Nel film, l’azione si sposta dallo Iowa a un isolotto poco distante da Seattle: il piccolo velivolo su cui viaggiano alcuni amici è infatti costretto a un atterraggio di emergenza non lontano dalla costa. Il luogo, in apparenza disabitato, nasconde invece al suo interno una piccola casetta dentro la quale vivono Pa (un Rod Steiger sul viale del tramonto), Ma (Yvonne De Carlo) e i loro figli mentalmente ritardati (si tratta di tre adulti che ragionano in maniera infantile). Il gruppo di gitanti è costretto così a confrontarsi con questa coppia di rigidi fondamentalisti, i quali hanno rifiutato qualsiasi compromesso con la modernità, quella stessa modernità incarnata dai sei giovani malcapitati ovviamente privi di regole morali.
“American Gothic” ha una prerogativa di fondo che non giustifica affatto i suoi difetti: è stato realizzato nella seconda metà degli 80s, quando persino la grande ondata degli slasher si era definitivamente affievolita. John Hought gira dunque un prodotto sulla carta nostalgico ma in realtà annacquato da un’anonima regia televisiva e da una caratterizzazione dei protagonisti eccessivamente virata sul grottesco. Non a caso, la recitazione sopra le righe dei figli della coppia è davvero irritante, ma non va meglio neppure sulla sponda opposta, con la prova tutt’altro che esaltante dei sei giovani impegnati sul set (risulta poco interessante persino il personaggio chiave di Cynthia, una donna traumatizzata anni prima da un evento infausto).
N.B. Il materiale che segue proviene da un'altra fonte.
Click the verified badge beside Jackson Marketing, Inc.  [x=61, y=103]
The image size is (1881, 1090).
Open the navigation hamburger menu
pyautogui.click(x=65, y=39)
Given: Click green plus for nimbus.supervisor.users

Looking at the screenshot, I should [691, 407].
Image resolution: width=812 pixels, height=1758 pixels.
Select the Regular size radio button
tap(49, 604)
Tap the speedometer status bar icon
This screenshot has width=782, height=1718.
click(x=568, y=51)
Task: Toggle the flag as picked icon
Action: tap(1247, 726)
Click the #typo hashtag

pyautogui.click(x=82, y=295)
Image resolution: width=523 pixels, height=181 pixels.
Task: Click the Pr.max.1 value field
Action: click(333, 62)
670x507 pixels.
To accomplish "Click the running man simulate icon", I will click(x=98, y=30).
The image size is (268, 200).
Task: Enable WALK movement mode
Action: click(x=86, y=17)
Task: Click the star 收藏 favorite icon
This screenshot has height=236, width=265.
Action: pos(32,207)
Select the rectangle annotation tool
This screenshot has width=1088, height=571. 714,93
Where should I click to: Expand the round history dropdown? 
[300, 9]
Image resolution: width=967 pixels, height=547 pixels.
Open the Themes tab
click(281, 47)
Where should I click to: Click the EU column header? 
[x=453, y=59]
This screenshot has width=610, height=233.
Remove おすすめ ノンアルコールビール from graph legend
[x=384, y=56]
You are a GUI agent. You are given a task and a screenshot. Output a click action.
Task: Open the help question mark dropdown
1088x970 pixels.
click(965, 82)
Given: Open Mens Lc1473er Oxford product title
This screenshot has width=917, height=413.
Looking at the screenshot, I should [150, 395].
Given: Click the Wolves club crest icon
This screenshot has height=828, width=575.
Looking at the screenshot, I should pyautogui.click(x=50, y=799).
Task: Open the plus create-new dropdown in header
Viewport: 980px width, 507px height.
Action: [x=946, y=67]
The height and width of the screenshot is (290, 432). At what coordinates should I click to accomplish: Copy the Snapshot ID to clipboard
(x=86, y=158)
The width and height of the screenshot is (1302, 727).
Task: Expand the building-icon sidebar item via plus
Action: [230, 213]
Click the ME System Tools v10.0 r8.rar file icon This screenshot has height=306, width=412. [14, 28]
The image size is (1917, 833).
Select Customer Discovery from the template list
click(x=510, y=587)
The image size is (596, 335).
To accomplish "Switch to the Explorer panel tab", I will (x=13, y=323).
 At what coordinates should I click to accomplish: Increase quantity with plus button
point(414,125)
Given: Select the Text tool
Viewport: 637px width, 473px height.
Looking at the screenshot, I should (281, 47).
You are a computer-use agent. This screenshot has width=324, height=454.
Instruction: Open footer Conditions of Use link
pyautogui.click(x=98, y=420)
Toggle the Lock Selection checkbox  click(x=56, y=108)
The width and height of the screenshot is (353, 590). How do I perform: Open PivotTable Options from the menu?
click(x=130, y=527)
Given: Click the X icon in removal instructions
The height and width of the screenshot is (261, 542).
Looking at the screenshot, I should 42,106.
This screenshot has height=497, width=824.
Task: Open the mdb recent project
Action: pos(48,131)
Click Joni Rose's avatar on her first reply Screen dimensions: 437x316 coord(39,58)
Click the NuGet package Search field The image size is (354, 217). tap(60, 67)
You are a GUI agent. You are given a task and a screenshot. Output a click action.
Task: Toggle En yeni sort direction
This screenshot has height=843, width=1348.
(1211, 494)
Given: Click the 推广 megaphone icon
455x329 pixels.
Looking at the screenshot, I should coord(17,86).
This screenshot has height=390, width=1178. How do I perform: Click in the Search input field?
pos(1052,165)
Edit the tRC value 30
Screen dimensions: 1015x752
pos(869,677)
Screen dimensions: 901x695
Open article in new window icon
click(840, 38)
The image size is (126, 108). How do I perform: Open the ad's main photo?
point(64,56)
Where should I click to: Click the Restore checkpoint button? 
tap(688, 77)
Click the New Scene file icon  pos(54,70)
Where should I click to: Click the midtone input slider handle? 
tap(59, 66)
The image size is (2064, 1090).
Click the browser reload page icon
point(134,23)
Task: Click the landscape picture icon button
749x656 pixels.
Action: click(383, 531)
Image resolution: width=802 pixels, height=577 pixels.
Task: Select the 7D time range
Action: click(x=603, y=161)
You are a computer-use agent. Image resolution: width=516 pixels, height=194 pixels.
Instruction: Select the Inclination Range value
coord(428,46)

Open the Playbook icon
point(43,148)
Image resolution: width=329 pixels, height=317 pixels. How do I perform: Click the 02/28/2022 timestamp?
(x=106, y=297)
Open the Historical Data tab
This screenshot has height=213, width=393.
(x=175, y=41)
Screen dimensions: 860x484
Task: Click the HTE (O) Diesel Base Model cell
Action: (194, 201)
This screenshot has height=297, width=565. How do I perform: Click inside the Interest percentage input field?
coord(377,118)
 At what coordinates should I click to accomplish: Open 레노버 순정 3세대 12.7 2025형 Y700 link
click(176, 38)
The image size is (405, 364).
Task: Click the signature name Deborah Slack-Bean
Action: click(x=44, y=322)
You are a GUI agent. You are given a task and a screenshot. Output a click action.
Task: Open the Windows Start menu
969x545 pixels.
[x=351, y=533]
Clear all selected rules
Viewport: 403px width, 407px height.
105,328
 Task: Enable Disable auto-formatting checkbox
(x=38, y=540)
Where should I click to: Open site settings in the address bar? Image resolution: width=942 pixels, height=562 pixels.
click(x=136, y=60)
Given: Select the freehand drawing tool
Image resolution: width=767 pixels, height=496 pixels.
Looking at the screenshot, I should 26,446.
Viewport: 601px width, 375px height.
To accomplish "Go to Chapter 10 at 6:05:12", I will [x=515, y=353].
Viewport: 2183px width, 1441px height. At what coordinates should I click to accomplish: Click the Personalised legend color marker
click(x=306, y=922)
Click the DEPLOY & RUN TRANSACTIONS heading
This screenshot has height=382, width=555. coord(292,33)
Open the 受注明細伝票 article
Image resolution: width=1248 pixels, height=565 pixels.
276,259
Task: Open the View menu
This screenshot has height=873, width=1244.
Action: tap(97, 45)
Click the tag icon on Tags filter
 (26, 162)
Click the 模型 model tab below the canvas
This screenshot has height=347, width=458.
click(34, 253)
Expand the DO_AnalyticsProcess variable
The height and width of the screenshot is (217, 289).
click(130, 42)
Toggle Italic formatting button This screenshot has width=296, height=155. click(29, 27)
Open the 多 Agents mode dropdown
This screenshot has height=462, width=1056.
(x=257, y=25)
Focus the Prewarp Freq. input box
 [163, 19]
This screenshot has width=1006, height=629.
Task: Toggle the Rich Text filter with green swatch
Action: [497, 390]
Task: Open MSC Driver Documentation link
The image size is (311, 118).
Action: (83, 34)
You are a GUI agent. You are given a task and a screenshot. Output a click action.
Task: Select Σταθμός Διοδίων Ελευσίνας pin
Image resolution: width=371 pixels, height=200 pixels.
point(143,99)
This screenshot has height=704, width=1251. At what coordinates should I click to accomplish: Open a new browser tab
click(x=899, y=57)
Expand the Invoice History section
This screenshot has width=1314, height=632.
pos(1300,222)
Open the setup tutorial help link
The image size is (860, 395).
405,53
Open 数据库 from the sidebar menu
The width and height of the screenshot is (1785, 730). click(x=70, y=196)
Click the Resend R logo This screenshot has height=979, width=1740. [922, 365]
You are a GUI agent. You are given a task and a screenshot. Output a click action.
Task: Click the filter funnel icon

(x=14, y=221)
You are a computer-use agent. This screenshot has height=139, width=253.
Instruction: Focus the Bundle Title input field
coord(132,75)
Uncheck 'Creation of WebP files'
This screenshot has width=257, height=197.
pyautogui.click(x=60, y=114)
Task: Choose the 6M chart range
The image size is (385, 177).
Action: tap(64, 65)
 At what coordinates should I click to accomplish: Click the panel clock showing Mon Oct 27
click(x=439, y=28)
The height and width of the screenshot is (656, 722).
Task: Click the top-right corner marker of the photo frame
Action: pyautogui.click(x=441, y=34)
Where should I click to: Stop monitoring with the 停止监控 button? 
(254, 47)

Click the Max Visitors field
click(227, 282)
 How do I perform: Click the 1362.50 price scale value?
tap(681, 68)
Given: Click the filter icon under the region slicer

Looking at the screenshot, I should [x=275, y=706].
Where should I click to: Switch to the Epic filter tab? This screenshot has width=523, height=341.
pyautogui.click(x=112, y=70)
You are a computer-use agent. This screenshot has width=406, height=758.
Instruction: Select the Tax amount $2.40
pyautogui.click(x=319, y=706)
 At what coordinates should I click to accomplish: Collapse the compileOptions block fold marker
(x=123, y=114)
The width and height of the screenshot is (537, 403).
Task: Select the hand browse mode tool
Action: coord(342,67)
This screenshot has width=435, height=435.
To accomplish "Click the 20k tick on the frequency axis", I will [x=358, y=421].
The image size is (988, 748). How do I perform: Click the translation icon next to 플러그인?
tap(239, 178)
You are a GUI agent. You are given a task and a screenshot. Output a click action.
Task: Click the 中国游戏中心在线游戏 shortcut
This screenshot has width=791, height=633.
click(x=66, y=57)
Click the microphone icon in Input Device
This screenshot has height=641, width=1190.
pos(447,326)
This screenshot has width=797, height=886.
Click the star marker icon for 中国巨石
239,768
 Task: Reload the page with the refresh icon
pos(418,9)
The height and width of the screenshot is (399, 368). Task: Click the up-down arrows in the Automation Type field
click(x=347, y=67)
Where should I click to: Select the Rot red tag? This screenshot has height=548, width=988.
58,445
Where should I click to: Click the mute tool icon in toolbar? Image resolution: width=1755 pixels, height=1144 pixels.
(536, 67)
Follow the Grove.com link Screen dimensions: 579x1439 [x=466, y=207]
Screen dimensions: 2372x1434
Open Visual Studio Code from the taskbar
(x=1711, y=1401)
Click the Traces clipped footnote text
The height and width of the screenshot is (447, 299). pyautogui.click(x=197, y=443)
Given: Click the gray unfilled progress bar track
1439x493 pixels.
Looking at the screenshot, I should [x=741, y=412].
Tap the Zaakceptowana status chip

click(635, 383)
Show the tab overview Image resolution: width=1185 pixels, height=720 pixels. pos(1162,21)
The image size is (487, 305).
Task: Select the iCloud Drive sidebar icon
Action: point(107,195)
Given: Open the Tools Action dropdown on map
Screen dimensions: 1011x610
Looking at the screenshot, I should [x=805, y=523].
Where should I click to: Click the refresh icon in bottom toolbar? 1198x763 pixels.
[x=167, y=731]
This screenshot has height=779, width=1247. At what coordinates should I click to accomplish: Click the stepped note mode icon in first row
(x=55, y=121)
Probabilmente, il budget ha influito non poco sull’assenza di immagini veramente forti: più che puntare sulla violenza, “American Gothic” cerca infatti di esplorare gli aspetti torbidi e morbosi di quella famiglia. È dunque la follia a dettare il ritmo della carneficina (nel torpore generale, spicca soltanto la scena dell’altalena), per un crescendo tuttavia privo della giusta tensione nonché di valide sequenze degne di essere ricordate. Qualche appassionato considera questa pellicola alla stregua di alcuni cult usciti durante quel periodo, ma se proviamo a spingerci al di là delle intriganti suggestioni dettate dal titolo e dalla locandina, “American Gothic” si rivela un lungometraggio per nulla memorabile.